Proton Beam Radiotherapy[edit | edit source]

  • Orsay; 2008 (France)(1996-2006) PMID 18440726 -- "Proton therapy in pediatric skull base and cervical canal low-grade bone malignancies." (Habrand JL, Int J Radiat Oncol Biol Phys. 2008 Jul 1;71(3):672-5. Epub 2008 Apr 25.)

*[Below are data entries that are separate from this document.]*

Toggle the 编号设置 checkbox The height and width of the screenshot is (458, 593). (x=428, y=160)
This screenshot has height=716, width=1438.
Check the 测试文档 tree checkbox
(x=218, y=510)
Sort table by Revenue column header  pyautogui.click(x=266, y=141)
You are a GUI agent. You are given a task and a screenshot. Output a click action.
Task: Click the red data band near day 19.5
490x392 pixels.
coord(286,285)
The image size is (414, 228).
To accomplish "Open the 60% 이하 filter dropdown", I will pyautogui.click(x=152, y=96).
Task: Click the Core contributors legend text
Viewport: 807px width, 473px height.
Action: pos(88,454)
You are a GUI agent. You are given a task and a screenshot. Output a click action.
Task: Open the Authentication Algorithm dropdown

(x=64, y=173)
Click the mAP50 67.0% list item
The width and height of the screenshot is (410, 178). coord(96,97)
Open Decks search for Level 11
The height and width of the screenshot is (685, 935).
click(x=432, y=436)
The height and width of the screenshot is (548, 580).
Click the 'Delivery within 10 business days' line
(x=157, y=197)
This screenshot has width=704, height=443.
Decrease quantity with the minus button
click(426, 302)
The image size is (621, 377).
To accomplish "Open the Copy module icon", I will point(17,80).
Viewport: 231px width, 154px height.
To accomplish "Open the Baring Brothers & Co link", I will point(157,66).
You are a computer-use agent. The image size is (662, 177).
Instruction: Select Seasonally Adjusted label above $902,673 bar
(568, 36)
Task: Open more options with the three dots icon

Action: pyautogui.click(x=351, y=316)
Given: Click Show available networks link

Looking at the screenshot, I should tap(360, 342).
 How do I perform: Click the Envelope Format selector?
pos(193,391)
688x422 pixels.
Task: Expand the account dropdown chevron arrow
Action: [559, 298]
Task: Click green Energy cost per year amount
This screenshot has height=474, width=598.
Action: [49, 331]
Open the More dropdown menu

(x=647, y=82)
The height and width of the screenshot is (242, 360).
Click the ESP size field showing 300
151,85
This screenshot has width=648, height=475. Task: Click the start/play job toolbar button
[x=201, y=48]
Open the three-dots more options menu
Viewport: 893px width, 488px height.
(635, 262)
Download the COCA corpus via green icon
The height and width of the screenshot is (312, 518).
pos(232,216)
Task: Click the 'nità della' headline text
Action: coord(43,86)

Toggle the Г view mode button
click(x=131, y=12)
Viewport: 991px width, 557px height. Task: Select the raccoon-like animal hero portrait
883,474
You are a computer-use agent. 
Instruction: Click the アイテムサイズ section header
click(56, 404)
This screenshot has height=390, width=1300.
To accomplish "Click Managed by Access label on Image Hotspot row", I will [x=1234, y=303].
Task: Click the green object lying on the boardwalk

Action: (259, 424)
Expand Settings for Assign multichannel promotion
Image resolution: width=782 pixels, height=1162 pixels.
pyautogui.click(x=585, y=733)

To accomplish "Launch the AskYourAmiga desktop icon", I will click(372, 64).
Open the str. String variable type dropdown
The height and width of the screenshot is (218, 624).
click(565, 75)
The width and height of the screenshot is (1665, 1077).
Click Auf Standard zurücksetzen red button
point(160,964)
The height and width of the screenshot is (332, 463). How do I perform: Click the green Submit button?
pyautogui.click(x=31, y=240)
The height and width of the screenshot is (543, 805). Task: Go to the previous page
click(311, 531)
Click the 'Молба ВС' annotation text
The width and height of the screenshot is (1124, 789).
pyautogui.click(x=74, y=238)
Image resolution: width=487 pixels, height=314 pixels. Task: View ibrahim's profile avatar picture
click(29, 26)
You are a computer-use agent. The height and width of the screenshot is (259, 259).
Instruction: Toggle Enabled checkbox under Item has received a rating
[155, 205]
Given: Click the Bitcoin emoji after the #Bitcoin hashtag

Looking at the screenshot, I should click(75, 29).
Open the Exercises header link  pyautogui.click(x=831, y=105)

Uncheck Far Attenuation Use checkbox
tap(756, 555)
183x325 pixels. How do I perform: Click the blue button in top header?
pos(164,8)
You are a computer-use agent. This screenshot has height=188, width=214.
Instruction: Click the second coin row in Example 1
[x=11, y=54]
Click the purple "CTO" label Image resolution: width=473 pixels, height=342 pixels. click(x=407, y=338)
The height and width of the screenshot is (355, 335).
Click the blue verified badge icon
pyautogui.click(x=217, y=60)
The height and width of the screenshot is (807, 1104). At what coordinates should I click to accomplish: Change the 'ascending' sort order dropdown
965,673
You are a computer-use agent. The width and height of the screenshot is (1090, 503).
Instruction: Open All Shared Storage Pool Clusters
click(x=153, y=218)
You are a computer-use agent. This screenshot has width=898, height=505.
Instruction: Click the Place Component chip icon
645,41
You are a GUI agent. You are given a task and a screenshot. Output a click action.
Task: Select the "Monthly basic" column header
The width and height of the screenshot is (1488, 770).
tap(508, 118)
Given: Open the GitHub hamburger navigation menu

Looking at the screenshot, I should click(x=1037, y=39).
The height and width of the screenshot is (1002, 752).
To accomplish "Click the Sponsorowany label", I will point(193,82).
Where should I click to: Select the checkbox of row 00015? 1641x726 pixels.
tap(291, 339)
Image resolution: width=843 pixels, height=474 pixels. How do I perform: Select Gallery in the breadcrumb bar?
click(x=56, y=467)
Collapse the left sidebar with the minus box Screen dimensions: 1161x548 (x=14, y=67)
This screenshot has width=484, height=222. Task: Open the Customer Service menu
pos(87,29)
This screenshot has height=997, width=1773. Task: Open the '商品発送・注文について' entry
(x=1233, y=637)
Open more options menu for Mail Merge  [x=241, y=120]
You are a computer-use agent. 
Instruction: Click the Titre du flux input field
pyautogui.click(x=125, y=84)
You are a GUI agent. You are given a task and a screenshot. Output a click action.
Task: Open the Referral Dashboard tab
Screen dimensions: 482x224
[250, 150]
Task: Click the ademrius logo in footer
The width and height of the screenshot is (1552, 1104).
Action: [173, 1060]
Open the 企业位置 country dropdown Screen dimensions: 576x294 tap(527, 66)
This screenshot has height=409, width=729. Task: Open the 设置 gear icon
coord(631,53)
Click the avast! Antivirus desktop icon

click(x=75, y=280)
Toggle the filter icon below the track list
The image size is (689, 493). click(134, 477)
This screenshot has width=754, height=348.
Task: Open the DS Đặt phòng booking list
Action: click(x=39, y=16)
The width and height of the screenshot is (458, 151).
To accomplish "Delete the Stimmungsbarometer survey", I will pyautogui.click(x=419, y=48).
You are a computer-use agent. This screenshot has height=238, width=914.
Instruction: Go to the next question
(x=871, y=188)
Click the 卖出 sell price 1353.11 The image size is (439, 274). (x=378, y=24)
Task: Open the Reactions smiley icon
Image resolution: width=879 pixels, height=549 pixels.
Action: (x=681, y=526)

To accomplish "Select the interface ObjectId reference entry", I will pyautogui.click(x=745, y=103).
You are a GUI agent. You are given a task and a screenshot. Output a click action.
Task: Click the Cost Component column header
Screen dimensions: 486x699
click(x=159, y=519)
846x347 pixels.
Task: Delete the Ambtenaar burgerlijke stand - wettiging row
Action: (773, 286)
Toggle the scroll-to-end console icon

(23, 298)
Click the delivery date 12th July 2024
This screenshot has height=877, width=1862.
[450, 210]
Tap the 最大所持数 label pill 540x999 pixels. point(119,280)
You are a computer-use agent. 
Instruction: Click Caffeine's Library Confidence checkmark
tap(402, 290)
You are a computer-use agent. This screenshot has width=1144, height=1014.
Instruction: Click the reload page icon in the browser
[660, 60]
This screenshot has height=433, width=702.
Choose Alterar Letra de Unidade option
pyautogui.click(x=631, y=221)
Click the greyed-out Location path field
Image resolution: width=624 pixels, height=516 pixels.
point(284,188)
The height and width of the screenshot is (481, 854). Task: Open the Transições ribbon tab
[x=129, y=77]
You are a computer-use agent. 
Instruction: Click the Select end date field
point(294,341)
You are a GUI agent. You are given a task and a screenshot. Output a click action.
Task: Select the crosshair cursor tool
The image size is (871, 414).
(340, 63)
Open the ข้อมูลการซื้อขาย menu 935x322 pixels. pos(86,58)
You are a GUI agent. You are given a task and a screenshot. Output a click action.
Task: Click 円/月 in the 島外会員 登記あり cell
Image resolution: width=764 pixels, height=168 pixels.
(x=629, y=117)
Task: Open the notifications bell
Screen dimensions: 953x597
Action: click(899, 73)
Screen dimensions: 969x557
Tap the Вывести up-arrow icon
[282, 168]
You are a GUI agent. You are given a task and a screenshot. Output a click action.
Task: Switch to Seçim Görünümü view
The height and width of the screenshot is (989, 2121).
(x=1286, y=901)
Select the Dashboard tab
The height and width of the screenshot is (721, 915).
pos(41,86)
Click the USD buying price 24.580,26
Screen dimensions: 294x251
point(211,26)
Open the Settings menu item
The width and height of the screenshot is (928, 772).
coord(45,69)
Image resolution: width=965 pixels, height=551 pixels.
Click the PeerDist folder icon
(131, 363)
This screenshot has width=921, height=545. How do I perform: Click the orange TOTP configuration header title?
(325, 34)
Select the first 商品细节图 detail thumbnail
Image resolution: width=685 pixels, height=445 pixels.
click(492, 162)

    • Retrospective. 30 children with chordoma (n=26), chondrosarcoma (n=3), and chondroma (n=1). Location in skull base (n=13), skull base with extension to cervical canal (n=12), or cervical canal (n=1). Median age 13.5 years. Surgery followed by photon/proton therapy. Mean total dose 68.4 CGE (54.6-71); mean photon dose 37.4 Gy (30.6-45), mean proton dose 32.1 CGE (20-70.2). F/U 2.2 years
    • Outcome: Local control chordoma 21/26 (81%), chondrosarcoma 3/3 (100%), chondroma 1/1 (100%). 5-year PFS chordoma 77%, chondrosarcoma 100%
    • Toxicity: Grade 3 auditory toxicty 1 patient, Grade 2 pituitary failure 7 patients
    • Conclusion: Well tolerated, excellent local control
  • MGH, 1999 - PMID 10555005 -- "Chondrosarcoma of the base of the skull: a clinicopathologic study of 200 cases with emphasis on its distinction from chordoma." Rosenberg AE et al. Am J Surg Pathol 1999 Nov;23(11):1370-8.
    • 200 pts w/ chondrosarcoma tx'd w/ proton/photon radiation as a portion of tx regimen. Pts received 64.2-79.6 CGE (median 72 CGE).
    • 5 yr local control 99%, 10 yr local control 98%.
    • 5 and 10 yr dz specific survival rate both 99%.
    • Conclusion: excellent prognosis w/ aggressive management in contrast to chordoma which has substantially worse prognosis.
  • Loma Linda, 1999 (1992-98) - PMID 10470818 -- "Proton radiation therapy for chordomas and chondrosarcomas of the skull base." Hug EB et al. J Neurosurg. 1999 Sep;91(3):432-9.
    • 25 chondrosarcomas (and 33 chordoma) pts tx'd w/ proton beam irradiation after maximal surgery. Dose range of 64.8-79.2 CGE.
    • 5yr OS for chondrosarcoma was 100%. 5yr local control for chondrosarcoma was 92%.
    • Control rates were influenced by brainstem involvement and tumor volume.
    • Chondrosarcoma with better outcomes than chordoma.
  • Netherlands, 1998 - PMID 9667567 -- "Intracranial chondrosarcoma: review of the literature and report of 15 cases." Korten AG et al. J Neurol Neurosurg Psychiatry. 1998 Jul;65(1):88-92.
    • Reviewed all cases of intracranial chondrosarcoma in the Netherlands and available data in the literature.
    • Found surgery alone to have a 53% local recurrence rate w/ average time to recurrence of 32 months.
    • Adjuvant charged particle irradiation had local control of 78-91% at 5 yrs, and 5 yr OS of 83-94%.